# AIM OF THE EXERCISE:
Given the entries that follow, write out exactly the lines starting at the one containing "Screen dimensions: 870x691" and ending at the one containing "Task: Open the Backup/Restore umbrella icon", both ends included, and only those.

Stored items

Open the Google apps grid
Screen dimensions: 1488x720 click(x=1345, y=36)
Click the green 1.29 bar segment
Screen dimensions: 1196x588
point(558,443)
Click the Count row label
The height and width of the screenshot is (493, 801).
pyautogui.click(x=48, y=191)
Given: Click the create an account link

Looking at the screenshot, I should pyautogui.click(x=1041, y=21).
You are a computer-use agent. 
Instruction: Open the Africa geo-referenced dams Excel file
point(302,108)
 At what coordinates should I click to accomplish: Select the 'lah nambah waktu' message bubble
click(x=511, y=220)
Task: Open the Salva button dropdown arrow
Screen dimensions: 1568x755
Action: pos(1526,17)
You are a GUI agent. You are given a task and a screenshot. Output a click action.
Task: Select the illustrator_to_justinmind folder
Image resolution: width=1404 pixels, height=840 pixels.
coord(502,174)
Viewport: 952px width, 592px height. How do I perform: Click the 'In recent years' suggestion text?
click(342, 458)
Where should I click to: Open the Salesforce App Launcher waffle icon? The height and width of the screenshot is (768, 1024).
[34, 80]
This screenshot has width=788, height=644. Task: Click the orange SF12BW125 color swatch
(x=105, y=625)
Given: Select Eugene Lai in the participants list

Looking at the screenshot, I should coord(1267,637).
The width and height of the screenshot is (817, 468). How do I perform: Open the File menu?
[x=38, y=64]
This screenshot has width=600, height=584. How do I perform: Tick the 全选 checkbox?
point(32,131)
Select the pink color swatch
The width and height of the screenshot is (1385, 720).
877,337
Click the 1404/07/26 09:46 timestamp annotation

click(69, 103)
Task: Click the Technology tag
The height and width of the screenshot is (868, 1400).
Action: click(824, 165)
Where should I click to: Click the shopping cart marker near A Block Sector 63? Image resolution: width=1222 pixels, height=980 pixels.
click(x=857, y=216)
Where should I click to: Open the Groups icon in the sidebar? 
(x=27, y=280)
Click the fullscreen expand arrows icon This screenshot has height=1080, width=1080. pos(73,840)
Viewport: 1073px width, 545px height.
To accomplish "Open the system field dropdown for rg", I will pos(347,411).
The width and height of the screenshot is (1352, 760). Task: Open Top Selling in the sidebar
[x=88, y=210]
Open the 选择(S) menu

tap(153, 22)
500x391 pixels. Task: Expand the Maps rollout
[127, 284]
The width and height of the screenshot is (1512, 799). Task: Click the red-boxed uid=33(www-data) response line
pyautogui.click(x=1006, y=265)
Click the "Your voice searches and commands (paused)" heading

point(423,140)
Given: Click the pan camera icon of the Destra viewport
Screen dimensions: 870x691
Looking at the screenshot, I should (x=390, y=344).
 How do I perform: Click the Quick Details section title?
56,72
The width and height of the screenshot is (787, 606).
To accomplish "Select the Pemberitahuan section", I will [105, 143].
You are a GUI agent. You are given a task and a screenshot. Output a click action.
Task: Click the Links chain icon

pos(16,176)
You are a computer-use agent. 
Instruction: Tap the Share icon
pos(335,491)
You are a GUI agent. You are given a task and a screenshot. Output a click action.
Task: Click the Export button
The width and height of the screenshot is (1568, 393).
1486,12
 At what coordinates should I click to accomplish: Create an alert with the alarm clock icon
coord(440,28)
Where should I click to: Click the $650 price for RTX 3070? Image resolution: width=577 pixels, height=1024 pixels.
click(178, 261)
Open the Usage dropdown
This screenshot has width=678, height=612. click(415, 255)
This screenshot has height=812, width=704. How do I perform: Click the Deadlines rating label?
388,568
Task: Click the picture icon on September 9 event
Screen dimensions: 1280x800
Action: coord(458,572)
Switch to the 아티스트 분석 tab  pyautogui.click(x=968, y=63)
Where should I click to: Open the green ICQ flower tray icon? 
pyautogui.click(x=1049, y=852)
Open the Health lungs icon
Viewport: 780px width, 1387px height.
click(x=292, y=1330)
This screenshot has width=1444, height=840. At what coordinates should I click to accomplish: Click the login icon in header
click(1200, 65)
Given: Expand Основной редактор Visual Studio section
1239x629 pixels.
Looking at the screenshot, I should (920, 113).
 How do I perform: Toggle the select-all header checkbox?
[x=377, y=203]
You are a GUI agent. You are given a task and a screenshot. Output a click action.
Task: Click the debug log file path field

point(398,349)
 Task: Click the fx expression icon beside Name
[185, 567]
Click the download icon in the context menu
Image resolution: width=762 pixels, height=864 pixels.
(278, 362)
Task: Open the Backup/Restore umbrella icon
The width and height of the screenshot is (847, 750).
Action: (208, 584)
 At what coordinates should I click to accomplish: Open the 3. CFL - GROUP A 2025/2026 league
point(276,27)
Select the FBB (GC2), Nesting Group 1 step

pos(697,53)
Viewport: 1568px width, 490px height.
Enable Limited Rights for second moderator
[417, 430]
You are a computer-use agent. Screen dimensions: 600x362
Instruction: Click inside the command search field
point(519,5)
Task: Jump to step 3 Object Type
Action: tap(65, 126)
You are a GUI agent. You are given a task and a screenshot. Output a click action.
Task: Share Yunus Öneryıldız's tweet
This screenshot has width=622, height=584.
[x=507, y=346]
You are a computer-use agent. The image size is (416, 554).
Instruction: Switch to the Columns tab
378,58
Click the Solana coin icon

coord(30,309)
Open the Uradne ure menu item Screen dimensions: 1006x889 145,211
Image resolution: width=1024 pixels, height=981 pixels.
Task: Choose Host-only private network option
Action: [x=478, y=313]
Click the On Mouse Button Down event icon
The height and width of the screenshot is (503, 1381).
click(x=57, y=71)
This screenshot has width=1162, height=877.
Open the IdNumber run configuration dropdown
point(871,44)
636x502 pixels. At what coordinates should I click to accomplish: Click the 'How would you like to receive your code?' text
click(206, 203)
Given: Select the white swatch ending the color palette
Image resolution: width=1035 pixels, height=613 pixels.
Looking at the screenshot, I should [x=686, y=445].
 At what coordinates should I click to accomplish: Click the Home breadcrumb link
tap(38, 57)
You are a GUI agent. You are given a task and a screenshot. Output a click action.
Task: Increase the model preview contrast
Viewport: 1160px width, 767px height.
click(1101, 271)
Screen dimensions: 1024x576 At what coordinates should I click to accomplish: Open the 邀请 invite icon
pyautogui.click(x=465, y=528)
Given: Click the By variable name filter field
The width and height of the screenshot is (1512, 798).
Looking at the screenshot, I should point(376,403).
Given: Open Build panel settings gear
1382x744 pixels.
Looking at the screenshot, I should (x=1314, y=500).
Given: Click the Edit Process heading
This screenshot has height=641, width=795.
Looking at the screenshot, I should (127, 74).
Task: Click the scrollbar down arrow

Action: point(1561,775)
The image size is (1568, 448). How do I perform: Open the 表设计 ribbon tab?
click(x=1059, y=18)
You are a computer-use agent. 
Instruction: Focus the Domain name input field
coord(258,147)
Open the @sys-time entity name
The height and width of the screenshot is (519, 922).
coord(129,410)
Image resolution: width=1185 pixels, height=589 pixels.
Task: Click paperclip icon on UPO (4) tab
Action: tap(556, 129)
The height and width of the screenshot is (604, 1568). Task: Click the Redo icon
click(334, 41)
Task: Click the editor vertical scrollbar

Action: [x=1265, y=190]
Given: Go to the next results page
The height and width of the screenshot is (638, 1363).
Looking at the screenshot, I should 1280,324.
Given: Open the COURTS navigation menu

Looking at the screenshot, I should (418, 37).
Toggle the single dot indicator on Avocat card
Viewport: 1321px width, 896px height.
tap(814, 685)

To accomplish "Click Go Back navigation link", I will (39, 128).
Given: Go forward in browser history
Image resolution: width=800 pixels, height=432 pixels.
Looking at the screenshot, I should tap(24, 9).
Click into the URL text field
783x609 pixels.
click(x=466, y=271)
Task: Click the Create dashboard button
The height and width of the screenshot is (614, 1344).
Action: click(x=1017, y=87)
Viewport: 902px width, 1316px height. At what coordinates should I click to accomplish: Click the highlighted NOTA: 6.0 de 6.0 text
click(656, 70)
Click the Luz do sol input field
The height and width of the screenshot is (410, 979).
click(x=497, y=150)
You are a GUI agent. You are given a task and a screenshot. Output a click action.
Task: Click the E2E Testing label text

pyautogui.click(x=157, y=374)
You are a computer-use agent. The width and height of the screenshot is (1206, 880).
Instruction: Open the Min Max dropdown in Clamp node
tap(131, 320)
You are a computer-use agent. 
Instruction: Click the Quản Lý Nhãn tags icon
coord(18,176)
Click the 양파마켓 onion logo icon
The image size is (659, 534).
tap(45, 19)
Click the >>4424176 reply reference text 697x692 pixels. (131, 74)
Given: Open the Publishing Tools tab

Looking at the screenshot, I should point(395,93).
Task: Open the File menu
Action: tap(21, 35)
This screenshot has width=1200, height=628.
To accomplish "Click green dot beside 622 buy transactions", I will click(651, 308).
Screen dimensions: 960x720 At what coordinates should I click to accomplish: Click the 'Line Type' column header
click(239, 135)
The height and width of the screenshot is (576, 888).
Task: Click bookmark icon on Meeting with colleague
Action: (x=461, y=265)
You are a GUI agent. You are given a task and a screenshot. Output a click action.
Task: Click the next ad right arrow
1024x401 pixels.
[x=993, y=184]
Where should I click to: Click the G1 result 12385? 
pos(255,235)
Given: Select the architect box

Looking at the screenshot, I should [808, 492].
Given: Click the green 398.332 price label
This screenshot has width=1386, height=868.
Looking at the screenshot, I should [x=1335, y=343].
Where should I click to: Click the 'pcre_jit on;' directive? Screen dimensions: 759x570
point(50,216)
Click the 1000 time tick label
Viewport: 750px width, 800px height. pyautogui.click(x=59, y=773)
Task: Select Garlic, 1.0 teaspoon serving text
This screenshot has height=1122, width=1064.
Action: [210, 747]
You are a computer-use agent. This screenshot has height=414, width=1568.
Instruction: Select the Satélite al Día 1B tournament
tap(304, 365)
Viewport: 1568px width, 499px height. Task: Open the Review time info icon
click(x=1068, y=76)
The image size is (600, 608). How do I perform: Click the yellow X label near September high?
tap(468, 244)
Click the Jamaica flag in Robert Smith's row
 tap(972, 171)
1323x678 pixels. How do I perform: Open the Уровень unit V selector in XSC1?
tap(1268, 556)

# TASK RESPONSE:
Screen dimensions: 870x691
Looking at the screenshot, I should (x=390, y=344).
 How do I perform: Click the Quick Details section title?
56,72
The width and height of the screenshot is (787, 606).
To accomplish "Select the Pemberitahuan section", I will [105, 143].
You are a GUI agent. You are given a task and a screenshot. Output a click action.
Task: Click the Links chain icon

pos(16,176)
You are a computer-use agent. 
Instruction: Tap the Share icon
pos(335,491)
You are a GUI agent. You are given a task and a screenshot. Output a click action.
Task: Click the Export button
The width and height of the screenshot is (1568, 393).
1486,12
 At what coordinates should I click to accomplish: Create an alert with the alarm clock icon
coord(440,28)
Where should I click to: Click the $650 price for RTX 3070? Image resolution: width=577 pixels, height=1024 pixels.
click(178, 261)
Open the Usage dropdown
This screenshot has width=678, height=612. click(415, 255)
This screenshot has height=812, width=704. How do I perform: Click the Deadlines rating label?
388,568
Task: Click the picture icon on September 9 event
Screen dimensions: 1280x800
Action: coord(458,572)
Switch to the 아티스트 분석 tab  pyautogui.click(x=968, y=63)
Where should I click to: Open the green ICQ flower tray icon? 
pyautogui.click(x=1049, y=852)
Open the Health lungs icon
Viewport: 780px width, 1387px height.
click(x=292, y=1330)
This screenshot has width=1444, height=840. At what coordinates should I click to accomplish: Click the login icon in header
click(1200, 65)
Given: Expand Основной редактор Visual Studio section
1239x629 pixels.
Looking at the screenshot, I should (920, 113).
 How do I perform: Toggle the select-all header checkbox?
[x=377, y=203]
You are a GUI agent. You are given a task and a screenshot. Output a click action.
Task: Click the debug log file path field

point(398,349)
 Task: Click the fx expression icon beside Name
[185, 567]
Click the download icon in the context menu
Image resolution: width=762 pixels, height=864 pixels.
(278, 362)
Task: Open the Backup/Restore umbrella icon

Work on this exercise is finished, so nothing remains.